Spanish Banks Need as Much as $78 Billion, Why that Bodes for Greek Eurozone Exit

The Spanish stress tests are in, and the verdict is that Spain’s lenders would need an additional $78 billion in

De Guindos.

The Spanish stress tests are in, and the verdict is that Spain’s lenders would need an additional $78 billion in capital to withstand a worst-case economic scenario.

Meanwhile, the nation’s medium-term sovereign borrowing costs rose to a euro-era record, and Spain’s economy minister Luis de Guindos told reporters that the country has “already started working on the design of the aid” it will request from the European Commission, the International Monetary Fund and the European Central Bank—”the troika,” as the region’s collective piggy bank is called.
What’s that mean for Greece, which is preparing to request an extension on its austerity plan? Citigroup chief economist Willem Buiter had some rather lucid thoughts on the matter in the Financial Times today.

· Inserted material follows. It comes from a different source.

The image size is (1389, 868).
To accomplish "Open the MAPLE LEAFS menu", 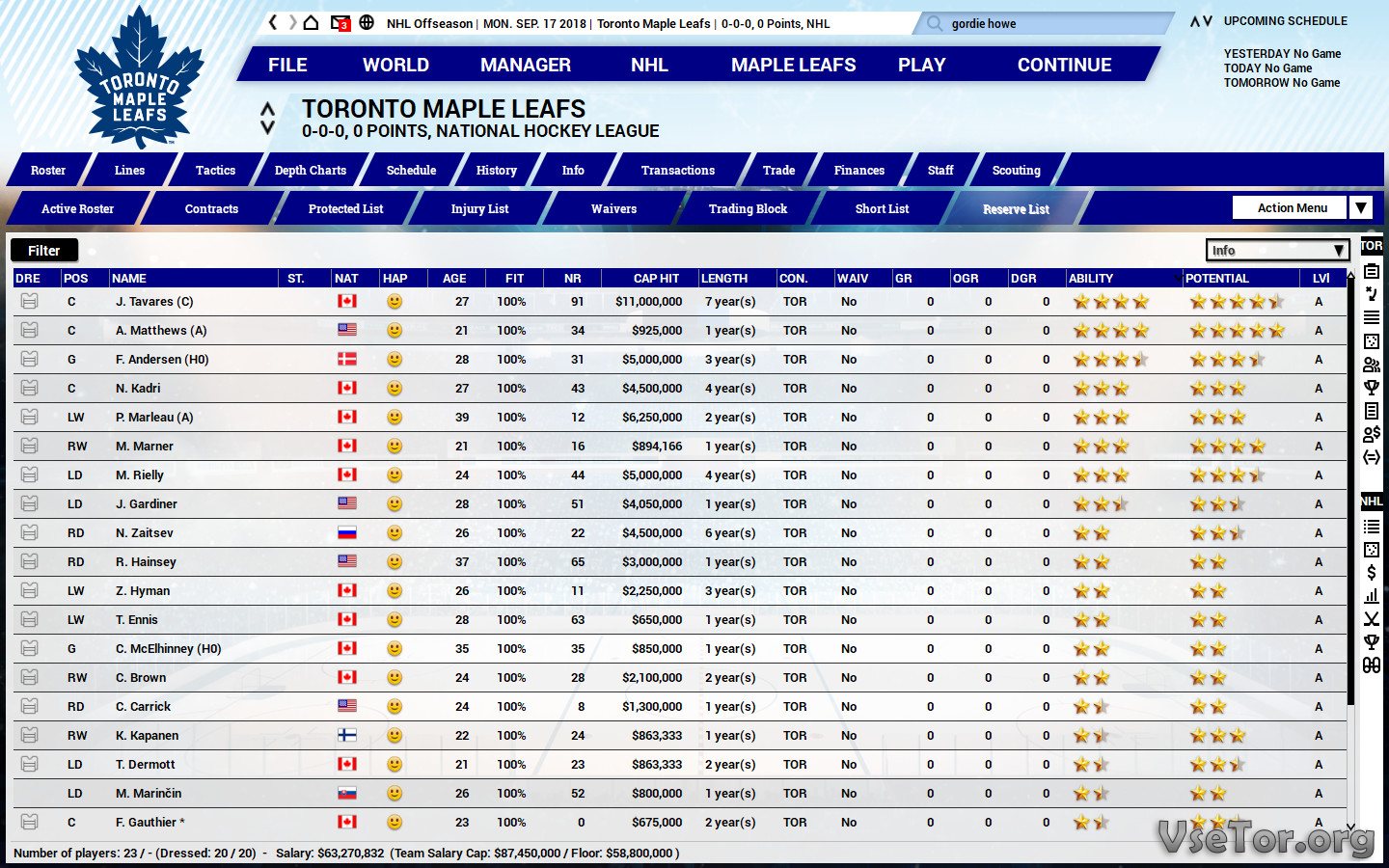I will tap(793, 65).
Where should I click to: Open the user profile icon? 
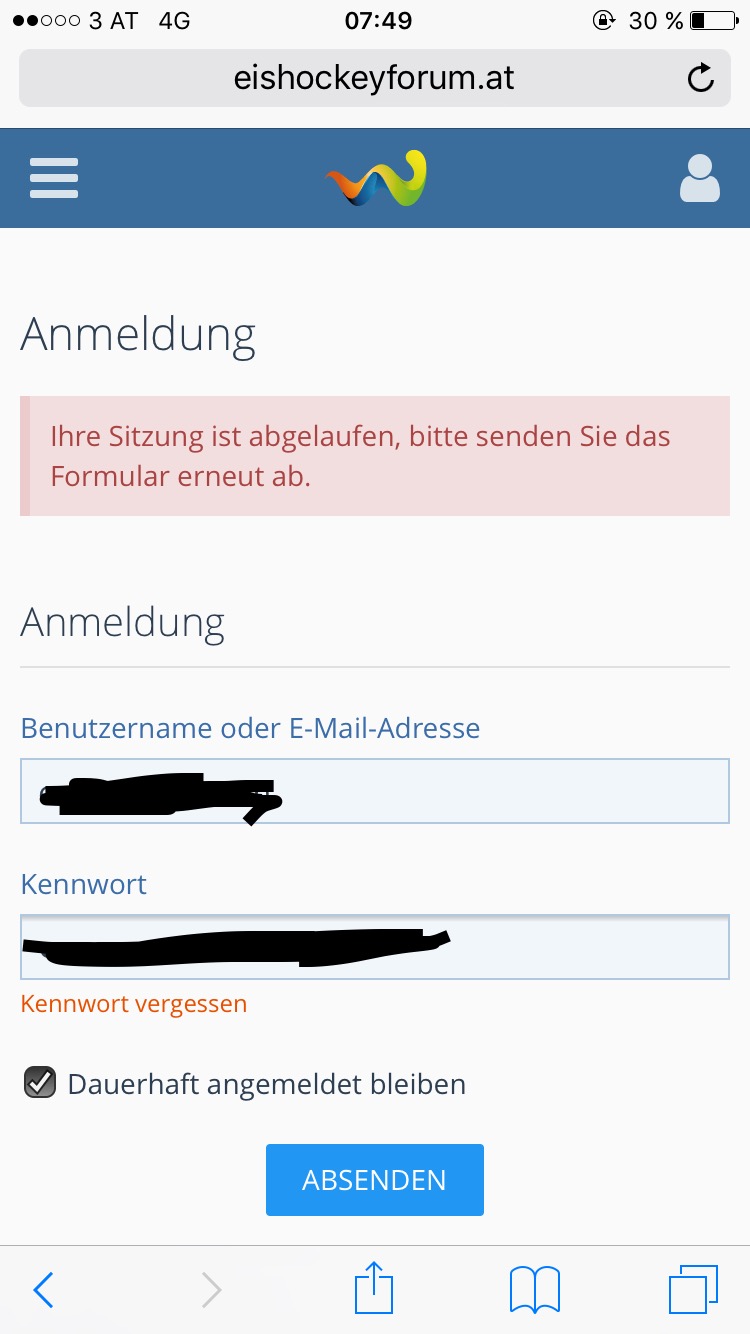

It is highly unlikely the core eurozone would be willing to take on significant exposures to Spain and Italy unless it can be established unambiguously that a wilfully and persistently non-compliant programme beneficiary will be denied further funding. Therefore Grexit would become even more probable should Spain and Italy require a broader troika programme and external help, respectively, which appears likely.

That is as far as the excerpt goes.